> TASK TO COMPLETE
Copy the items verbatim, from the line containing "Collapse the Bandicam panel with the chevron" through the line containing "Action: click(1394, 805)", both included.

━━━━━━━━━━━━━━━━━━━━━━━━━━━━━━

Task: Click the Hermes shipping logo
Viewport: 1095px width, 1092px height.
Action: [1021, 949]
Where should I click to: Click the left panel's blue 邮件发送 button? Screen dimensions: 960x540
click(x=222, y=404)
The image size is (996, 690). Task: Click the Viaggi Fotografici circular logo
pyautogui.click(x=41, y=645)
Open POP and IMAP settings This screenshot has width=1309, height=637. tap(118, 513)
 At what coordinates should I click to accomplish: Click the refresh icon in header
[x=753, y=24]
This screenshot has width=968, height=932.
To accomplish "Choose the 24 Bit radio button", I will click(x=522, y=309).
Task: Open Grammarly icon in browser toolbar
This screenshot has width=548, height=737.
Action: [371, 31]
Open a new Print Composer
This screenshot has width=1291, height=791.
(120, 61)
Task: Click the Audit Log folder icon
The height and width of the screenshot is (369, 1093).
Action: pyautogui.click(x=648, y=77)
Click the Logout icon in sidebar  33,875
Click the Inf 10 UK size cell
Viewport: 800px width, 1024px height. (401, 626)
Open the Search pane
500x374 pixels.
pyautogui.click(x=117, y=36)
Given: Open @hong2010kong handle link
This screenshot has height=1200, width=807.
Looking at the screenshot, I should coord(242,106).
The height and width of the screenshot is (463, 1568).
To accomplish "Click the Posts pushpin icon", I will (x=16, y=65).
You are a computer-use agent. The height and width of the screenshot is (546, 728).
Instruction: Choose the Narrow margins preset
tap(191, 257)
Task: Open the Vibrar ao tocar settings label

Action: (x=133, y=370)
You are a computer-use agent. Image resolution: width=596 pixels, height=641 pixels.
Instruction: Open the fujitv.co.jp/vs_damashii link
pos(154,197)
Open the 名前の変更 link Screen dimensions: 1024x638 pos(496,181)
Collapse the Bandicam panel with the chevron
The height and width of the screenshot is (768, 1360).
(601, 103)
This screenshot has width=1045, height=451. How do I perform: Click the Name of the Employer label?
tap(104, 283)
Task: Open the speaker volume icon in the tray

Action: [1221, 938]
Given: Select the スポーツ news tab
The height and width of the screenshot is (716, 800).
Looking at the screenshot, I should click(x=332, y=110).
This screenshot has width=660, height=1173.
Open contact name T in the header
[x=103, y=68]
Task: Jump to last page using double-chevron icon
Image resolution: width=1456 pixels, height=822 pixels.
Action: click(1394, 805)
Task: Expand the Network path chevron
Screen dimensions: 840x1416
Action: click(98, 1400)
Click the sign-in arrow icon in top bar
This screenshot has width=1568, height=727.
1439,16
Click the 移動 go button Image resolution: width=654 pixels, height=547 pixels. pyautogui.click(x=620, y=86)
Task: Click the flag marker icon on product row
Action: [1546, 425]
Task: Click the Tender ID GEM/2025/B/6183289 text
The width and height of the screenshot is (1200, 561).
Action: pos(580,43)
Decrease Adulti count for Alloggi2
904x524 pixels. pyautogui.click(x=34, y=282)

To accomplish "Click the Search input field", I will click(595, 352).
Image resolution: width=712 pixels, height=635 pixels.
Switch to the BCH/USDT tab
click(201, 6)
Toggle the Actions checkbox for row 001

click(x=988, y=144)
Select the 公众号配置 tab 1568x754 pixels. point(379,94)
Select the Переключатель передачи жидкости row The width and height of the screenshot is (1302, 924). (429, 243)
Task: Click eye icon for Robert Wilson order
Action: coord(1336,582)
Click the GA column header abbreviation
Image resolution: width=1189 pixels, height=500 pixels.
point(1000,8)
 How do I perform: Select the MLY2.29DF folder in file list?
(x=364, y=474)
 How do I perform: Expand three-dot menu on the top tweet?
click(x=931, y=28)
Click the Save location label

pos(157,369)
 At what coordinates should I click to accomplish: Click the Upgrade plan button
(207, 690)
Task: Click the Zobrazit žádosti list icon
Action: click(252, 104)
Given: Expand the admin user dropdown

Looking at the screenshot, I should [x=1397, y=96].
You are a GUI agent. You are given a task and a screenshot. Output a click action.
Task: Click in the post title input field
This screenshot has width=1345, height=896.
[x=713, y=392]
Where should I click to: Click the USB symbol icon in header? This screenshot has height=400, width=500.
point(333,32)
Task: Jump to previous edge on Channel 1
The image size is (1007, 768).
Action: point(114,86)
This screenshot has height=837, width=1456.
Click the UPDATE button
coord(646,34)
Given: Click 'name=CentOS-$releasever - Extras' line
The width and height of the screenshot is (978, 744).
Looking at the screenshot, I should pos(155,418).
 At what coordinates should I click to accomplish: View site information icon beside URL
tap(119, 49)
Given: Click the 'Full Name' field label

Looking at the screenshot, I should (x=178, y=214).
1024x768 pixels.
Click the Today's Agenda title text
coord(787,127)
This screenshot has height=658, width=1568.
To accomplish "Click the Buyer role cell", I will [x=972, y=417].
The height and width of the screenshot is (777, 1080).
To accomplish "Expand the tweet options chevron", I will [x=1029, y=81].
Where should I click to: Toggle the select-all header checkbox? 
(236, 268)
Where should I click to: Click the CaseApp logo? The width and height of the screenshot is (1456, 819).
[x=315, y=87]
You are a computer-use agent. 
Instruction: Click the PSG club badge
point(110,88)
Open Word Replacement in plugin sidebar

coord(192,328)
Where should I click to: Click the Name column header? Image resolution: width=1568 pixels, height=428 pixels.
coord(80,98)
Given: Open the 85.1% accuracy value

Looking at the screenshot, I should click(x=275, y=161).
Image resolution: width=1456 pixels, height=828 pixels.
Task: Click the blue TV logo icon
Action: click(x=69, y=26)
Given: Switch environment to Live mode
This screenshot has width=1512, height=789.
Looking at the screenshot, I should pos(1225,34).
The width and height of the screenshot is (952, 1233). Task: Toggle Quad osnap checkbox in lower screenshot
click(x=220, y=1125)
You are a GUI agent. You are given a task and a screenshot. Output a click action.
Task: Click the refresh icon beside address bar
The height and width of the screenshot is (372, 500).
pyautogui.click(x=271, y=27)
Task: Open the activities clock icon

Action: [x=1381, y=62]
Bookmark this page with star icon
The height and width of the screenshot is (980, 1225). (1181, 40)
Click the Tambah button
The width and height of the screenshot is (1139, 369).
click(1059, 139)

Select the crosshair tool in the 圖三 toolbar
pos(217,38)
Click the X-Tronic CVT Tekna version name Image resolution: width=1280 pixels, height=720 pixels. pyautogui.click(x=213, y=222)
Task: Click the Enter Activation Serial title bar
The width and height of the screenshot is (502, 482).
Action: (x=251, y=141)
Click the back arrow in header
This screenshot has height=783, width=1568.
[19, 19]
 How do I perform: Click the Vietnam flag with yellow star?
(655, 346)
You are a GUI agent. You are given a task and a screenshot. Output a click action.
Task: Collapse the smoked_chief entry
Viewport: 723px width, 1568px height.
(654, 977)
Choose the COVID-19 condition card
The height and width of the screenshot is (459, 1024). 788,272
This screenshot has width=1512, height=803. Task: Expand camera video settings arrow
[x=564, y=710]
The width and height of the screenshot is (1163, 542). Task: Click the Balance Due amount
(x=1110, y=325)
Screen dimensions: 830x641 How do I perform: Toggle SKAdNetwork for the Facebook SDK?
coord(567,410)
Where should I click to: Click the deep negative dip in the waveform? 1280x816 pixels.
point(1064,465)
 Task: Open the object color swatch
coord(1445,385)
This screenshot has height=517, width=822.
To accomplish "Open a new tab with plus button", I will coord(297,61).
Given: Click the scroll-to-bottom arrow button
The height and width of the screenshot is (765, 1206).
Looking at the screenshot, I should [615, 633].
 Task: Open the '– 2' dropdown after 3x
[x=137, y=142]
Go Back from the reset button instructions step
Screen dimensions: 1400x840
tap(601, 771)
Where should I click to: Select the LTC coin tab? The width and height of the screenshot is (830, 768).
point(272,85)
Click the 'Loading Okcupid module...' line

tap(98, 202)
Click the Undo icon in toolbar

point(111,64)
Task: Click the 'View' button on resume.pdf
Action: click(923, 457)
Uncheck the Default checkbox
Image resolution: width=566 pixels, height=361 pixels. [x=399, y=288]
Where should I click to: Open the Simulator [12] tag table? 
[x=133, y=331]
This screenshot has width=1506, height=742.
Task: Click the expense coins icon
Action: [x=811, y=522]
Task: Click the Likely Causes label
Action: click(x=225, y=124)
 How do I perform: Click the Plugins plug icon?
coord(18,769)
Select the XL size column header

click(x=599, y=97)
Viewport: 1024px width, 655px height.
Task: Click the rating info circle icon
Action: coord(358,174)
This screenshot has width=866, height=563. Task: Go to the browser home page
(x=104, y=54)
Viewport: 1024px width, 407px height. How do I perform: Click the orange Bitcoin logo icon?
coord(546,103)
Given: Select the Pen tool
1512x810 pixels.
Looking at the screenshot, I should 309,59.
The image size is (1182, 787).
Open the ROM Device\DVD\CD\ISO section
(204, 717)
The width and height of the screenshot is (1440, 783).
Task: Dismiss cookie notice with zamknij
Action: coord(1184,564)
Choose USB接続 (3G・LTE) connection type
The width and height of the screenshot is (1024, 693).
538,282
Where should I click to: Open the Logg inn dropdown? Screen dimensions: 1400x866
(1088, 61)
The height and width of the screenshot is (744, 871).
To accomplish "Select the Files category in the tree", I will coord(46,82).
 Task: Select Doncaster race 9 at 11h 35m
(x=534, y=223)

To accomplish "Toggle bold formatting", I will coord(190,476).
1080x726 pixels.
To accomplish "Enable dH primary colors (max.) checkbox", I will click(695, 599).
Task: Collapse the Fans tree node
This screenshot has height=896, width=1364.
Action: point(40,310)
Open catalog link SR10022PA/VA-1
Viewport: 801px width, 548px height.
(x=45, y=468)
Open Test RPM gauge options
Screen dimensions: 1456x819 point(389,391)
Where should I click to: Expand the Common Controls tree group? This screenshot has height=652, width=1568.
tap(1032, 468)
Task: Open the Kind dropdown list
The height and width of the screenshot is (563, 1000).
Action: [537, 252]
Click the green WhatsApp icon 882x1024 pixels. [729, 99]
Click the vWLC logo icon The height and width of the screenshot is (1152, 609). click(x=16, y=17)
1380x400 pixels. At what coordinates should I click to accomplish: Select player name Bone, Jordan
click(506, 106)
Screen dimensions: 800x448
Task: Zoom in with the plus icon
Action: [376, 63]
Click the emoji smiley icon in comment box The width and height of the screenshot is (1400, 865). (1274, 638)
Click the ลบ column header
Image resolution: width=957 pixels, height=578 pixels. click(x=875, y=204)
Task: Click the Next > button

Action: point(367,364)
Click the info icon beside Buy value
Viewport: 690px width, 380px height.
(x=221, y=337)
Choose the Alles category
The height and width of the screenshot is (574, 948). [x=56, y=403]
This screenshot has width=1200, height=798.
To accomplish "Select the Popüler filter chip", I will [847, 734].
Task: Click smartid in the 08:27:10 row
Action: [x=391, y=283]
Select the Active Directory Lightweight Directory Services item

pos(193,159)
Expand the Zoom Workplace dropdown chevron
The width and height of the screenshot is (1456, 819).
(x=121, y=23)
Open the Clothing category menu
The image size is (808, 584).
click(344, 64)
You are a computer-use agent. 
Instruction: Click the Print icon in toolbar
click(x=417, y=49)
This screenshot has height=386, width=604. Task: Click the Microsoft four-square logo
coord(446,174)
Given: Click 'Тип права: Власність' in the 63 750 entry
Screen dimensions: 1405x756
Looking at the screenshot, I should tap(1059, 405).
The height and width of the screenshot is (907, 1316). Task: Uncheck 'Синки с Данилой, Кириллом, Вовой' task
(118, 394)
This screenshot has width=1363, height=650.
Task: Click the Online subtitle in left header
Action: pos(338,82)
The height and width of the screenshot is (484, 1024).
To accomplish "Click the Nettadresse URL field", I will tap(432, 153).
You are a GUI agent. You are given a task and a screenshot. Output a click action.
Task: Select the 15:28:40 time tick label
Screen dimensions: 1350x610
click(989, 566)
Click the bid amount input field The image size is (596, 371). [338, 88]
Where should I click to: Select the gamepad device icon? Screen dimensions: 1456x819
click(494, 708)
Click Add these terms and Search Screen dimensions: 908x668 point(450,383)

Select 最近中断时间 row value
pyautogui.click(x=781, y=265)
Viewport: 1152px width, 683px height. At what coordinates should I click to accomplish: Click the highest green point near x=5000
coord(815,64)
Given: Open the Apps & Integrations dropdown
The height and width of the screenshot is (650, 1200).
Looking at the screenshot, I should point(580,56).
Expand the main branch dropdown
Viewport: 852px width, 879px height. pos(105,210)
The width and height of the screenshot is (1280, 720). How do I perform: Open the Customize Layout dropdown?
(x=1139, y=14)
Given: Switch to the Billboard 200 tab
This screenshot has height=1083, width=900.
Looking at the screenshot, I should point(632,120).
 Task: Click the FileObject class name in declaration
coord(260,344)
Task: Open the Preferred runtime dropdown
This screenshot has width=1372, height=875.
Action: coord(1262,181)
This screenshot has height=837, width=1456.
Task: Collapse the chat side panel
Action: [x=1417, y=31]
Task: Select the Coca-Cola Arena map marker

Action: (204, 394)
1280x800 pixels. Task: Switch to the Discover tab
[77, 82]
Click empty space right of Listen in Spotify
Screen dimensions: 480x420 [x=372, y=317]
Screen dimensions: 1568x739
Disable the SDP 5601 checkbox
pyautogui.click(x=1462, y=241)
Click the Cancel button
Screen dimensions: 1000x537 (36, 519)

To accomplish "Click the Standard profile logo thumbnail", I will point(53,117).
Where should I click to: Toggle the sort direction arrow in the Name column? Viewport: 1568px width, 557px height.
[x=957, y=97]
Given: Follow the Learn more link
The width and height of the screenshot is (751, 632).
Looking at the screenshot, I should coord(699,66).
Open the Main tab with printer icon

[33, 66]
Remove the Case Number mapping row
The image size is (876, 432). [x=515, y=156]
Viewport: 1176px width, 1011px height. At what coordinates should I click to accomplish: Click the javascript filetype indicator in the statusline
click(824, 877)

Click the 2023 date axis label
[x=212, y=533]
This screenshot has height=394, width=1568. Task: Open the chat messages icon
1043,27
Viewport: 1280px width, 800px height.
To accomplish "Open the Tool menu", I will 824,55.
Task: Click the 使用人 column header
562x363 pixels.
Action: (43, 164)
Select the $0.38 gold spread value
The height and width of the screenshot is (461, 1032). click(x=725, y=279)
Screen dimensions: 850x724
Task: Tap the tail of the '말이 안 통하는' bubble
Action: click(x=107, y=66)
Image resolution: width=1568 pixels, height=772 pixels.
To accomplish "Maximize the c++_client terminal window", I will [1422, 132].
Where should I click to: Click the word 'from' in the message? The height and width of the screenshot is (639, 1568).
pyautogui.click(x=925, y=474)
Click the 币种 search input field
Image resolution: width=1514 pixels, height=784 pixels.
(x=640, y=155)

━━━━━━━━━━━━━━━━━━━━━━━━━━━━━━

> SOLVED PROBLEM
Collapse the Bandicam panel with the chevron
The height and width of the screenshot is (768, 1360).
(601, 103)
This screenshot has width=1045, height=451. How do I perform: Click the Name of the Employer label?
tap(104, 283)
Task: Open the speaker volume icon in the tray

Action: [1221, 938]
Given: Select the スポーツ news tab
The height and width of the screenshot is (716, 800).
Looking at the screenshot, I should click(x=332, y=110).
This screenshot has width=660, height=1173.
Open contact name T in the header
[x=103, y=68]
Task: Jump to last page using double-chevron icon
Image resolution: width=1456 pixels, height=822 pixels.
Action: click(1394, 805)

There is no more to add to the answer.